とおれは この議論に入らざるをえないと思った。
 ――そうさ あん中には 一人もバラモンは いねえ。今のバラモンたちを勝手に罵っている気ちがい沙門たちさ。
 ――気ちがい沙門?
 バラモンでなくても 誰でも たとえば人生の学生期に家住期を過ぎれば その後 森に入って修行をすることは 考えられたのだが・・・。
 ――奴らは こう言うんだ。行ない(カルマン)によって バラモンだとかシュードラだとかになるのだから 今のそんな区別はいらねえと。まるで 神たちが ある神はバラモンになったり 別の神はシュードラになったりするようなものさ。
 ――(それは しかし その新しい考えのほうが もっともな話に思えた。)
 その数人の沙門たちは やがて 広場の中にさしかかったとき 帰れ 帰れ 気ちがい沙門! という罵りの声を 隅の木陰のあちこちから浴び始めていた。あちらこちらの中には しだいに石を投げかける者もいた。沙門たちは そのような攻撃を受けることを むしろ初めから知っていながら街に出て来たといった様子であった。
 ――もし と髭剃りの男が つづけて論じた。もし誰でもバラモンになれるのなら みなバラモンになっちまうだろう。シュードラの野郎が床屋になったら おれたちゃ床屋の誇りがなくなっちまうだろう。だから あいつら世の中をひっくり返そうってゆうひでえ奴らだ。
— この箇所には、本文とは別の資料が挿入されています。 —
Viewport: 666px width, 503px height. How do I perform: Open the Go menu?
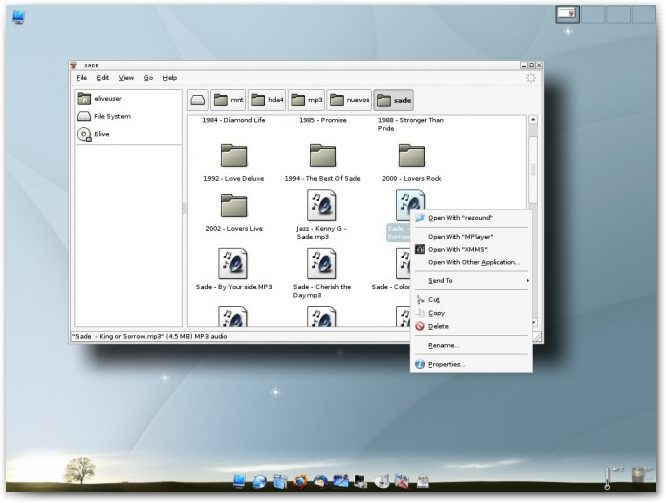click(148, 77)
 ――いや しかし親父の商売でなく だれでも好きな仕事ができれば そのほうが いいじゃないか。
とおれは 床屋に訊いてみた。
 ――やってるよ。水汲みだって 花環売りだって みんな好きでやってるよ。
 おれは この男をおこらせてしまったらしい。
 その間に 沙門らの一団は 広場の中央に進み出て なにやら話を始めようとしていた。男の言うことに理屈はなかった。おれ自身 この床屋の側にいる。山にあって代々つづく牛飼いの業をして暮らすことに たいして抵抗のなかった。沙門たちは なにか話を始めていた。だが 石のあられを あまりにもひどく受け 立っていられなくなった。予想以上の反対にあったとばかり 退散を決め 床屋とおれのいるほうの隅から抜けて 広場を出ていこうとした。もっとも 時にバラモンによって 生活のすべてを 十年一日のごとく いや百年一日で 取り仕切られていると思われることには だれも あまり快く思う者などいない。
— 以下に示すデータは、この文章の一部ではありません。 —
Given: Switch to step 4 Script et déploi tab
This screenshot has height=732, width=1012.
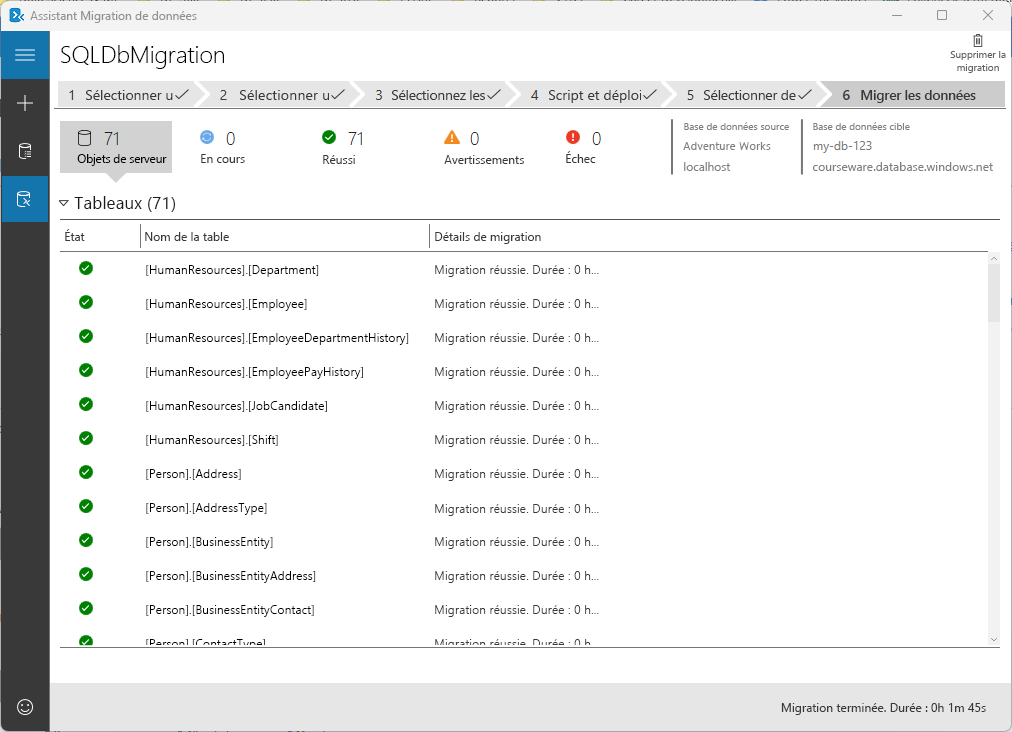Looking at the screenshot, I should pyautogui.click(x=592, y=95).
 それにつけても 今度の妻の出産に際しても 穢れを取り除くための沐浴の水も 赤子の身体に塗って洗い清めるための牛尿も すべて用意されているところへ そこへ 何度も何度も 祭司(バラモン)が招ばれるのは 山の村のつねであった。ヴィシュヌも シヴァも おれたちが 神は 素朴に信じていることに変わりはなかった。
 その時だった。
 その時 沙門たちは 長い寛衣を引きずって 頭を押さえながら 広場を退散していくところであったが とつぜんその中のひとりが おれたちのすぐ前で 大きな石を足に受けて 前のめりに崩れてしまった。
 変わりはなかった。が その神のなかに おれたちがあろうとする節ぶしに バラモンが はすかいから顔を突き出してくる。
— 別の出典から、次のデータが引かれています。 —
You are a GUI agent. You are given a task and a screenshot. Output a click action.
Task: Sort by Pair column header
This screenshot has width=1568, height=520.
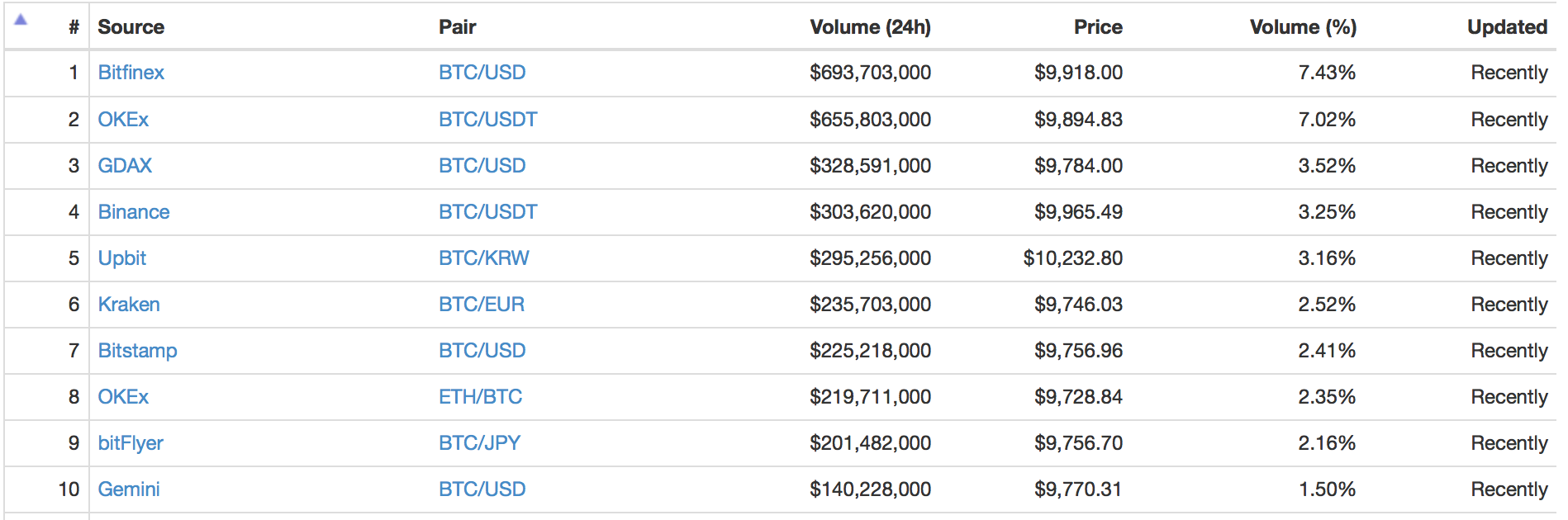pyautogui.click(x=457, y=27)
 たわけ者!と言って 床屋は 目の前で足をくじいて 崩れた一人の沙門を なおののしった。おれは まだ ことのしだいを よく飲み込めていなかった。沙門は サフラン色の衣に包まれた片足をひきずりながら かまわず立って しりぞこうとした。けれども 打ちどころが悪かったのか ふたたび もろくもその場につんのめってしまった。この男は 年長のほかの沙門たちをかばいながら いちばん後から逃げてきたようだったが まだ若い沙門に見えた。かれは 這うように少しづつ 身体全体を引きずって進みながら いくぶん焦ったように ふたたび止まって 足をかばった。
 おれは この目の前の男に ふと共感を持っていると思っている自分に気づいて 恥ずかしく思った。恥ずかしいというのは そのように簡単に自分の心が動くことに対してであった。けれども 心が動いたのは いま 目の前のひとりの男が陥っている困惑に対してではなく かれがバラモンの出でもないのに あたらしい修行とやらによって 今の節ぶしの祭儀を打ちくずそうとさえしているのかと思われたことについてである。
 男は 中腰になって やや顔をしかめながら 立とうとした。このとき かれがふと おれたちのほうを横に見たとき おれは――その顔を確認したとき――驚かざるをえなかったのである。
 ――ナラシンハ!
とおれは思わず呼びかけていた。